Indie pop songbird Ingrid Michaelson may not be dominating Top 40 radio, but if you own a television, you’ve no doubt heard her work.

The 28-year-old Staten Island girl, who got her start playing intimate venues in NYC, managed to infiltrate the music biz when she loaned her song “Breakable” to play on the hit TV show “Grey’s Anatomy” in November 2006.

Since then, her young, angelic voice and organic-yet-quirky melodies and ballads have made her a MySpace sensation, landed her countless television appearances and led to her own solo club and theater tour. She performs at the Beaumont Club at 8 p.m. July 1, three weeks before she starts a short stint opening for the Dave Matthews Band. It’s popularity and a place in her career she still doesn’t quite grasp.

“Who can really think of things like that,” says Michaelson about opening for the Dave Matthews Band while grabbing a burrito just north of San Diego. “It’s kind of insane. I don’t know how it happened.”

It may not have happened if Michaelson hadn’t broken out of her shell.

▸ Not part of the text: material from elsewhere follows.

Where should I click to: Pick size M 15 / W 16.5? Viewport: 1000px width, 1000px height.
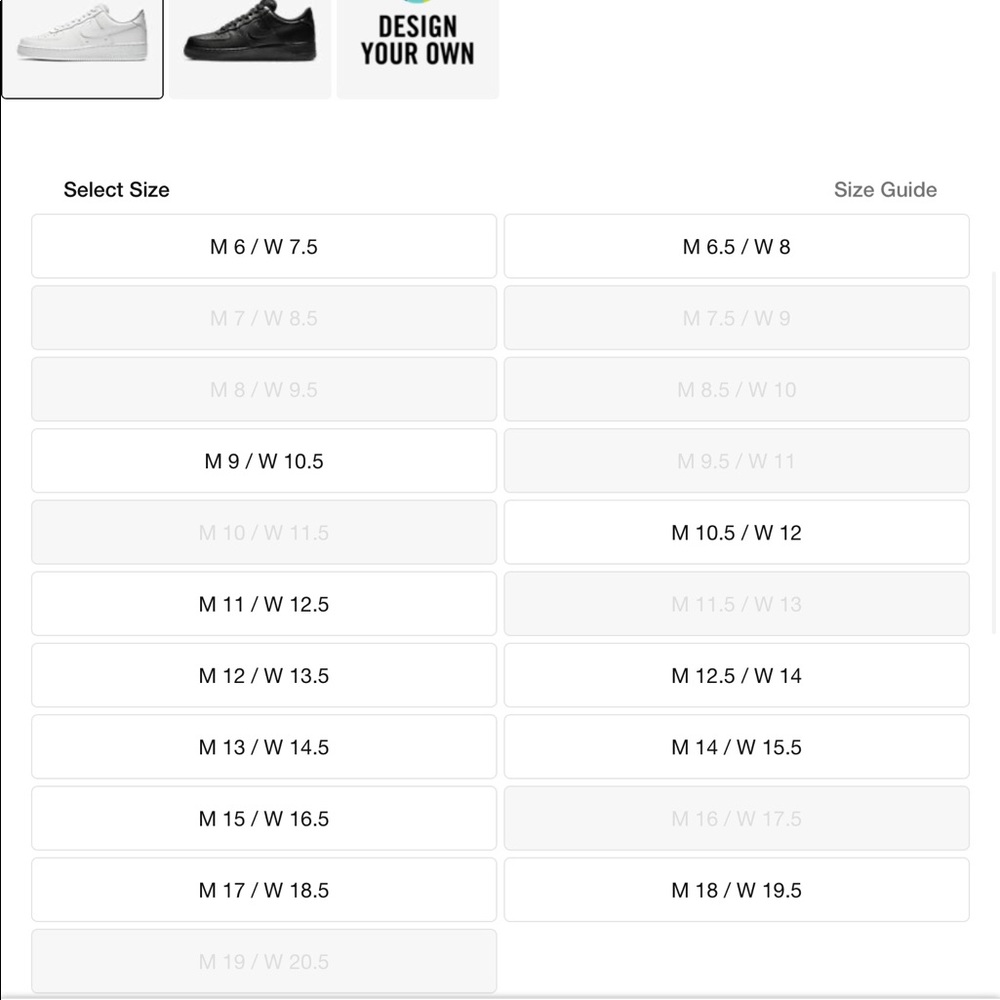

When Michaelson self-released her 2005 album “Slow the Rain” on Cabin 24 Records, she admits that she felt confined to the “sandal-wearing” cliche of the female folk artist. She thought there were rules she had to abide by. Then she heard the album “Transatlanticism” by indie rockers Death Cab for Cutie and listened to contemporaries like Regina Spektor, which helped her discover the rules about what you can sing about and say meant nothing.

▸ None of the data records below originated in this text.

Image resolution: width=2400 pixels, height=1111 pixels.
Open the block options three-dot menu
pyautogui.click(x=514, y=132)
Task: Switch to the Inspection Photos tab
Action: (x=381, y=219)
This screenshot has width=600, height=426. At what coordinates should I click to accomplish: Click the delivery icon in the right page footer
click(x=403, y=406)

“They have such freedom,” Michaelson says. “I felt like I was so tethered to the whole singer/songwriter genre that I couldn’t sing songs about pickles or something like that.”

She took steps towards that emotional freedom with “Girls and Boys,” an album which included the single “The Way I Am.” Just like her music on “Grey’s Anatomy” got people’s attention, her infectiously simple and straightforward single wound up on a fall 2007 commercial for Old Navy. That commercial helped propel “Girls and Boys” high up the Billboard and iTunes charts.

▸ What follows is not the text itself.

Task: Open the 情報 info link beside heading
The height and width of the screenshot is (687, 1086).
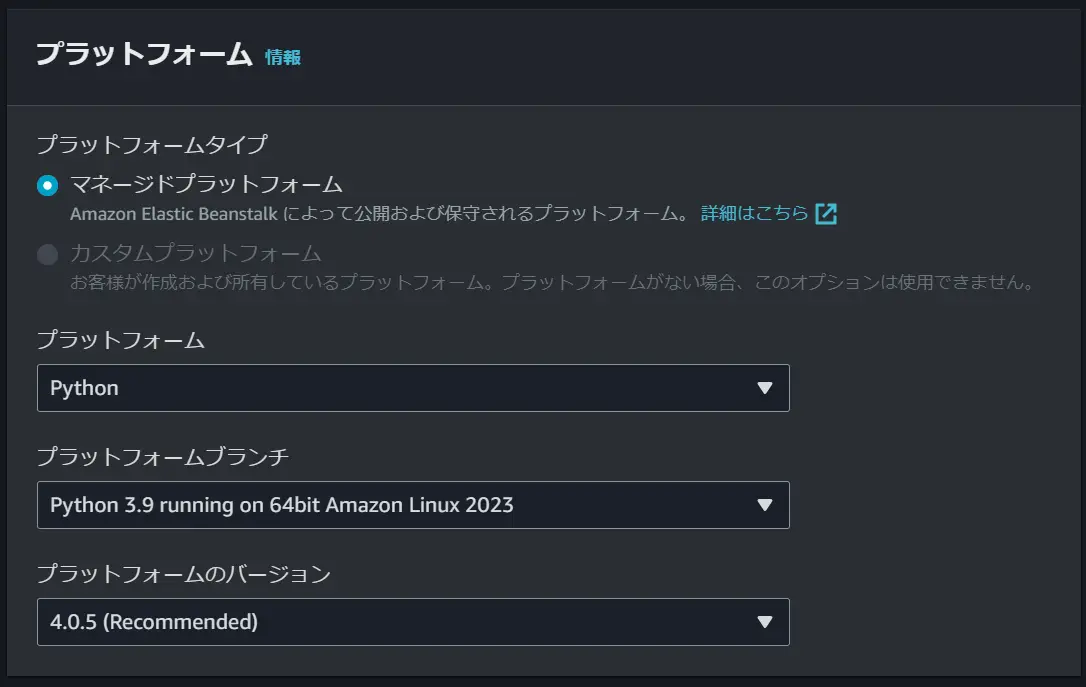Action: (283, 57)
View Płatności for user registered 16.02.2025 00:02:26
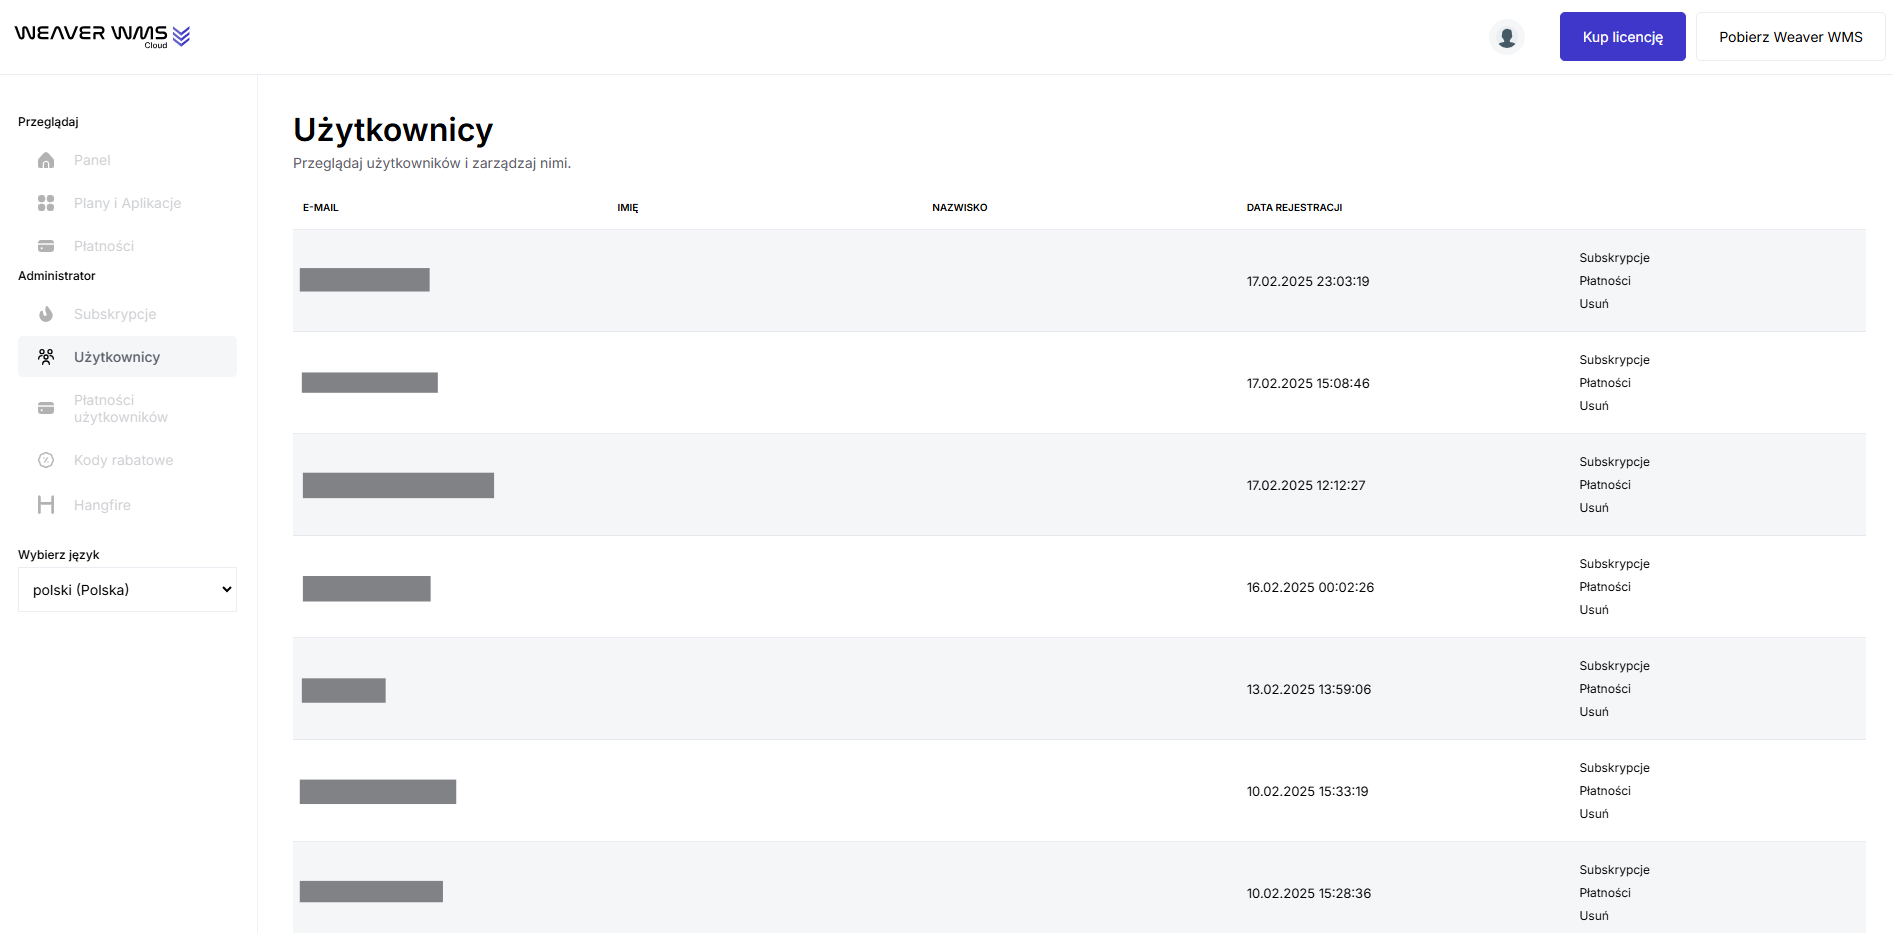 (1604, 587)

Her taking to the television airwaves to get her music exposure instantly prompted the sell-out question, but Michaelson remains on her own independent label and controlling her commercialization.

“I think people look at TV places and commercials as something negative,” Michaelson says. “People just don’t understand that it’s the same difference, except I’m doing it on my own terms.”

With her national tour, Michaelson likes to take control on stage as well — in an interactive way. She likes to “hang out” with the audience, chatting back and forth between songs and letting her music lure them instead of blow them out.

“Usually, my audiences are really quiet and are really good listeners,” she says. “I like to have an intimate feeling even if there’s 1,500 people in the audience.”

She’s also using the road to try out new material, which she plans to record and release sometime in early 2009. She admits matters from the heart, in particular personal disaster and sadness, still bring out the best in her songwriting. But with each new song, Michaelson expands the parameters of the box she hopes to break out of.

“I don’t think I’ve reached that total freedom at this point,” she says, “but I’m getting there.”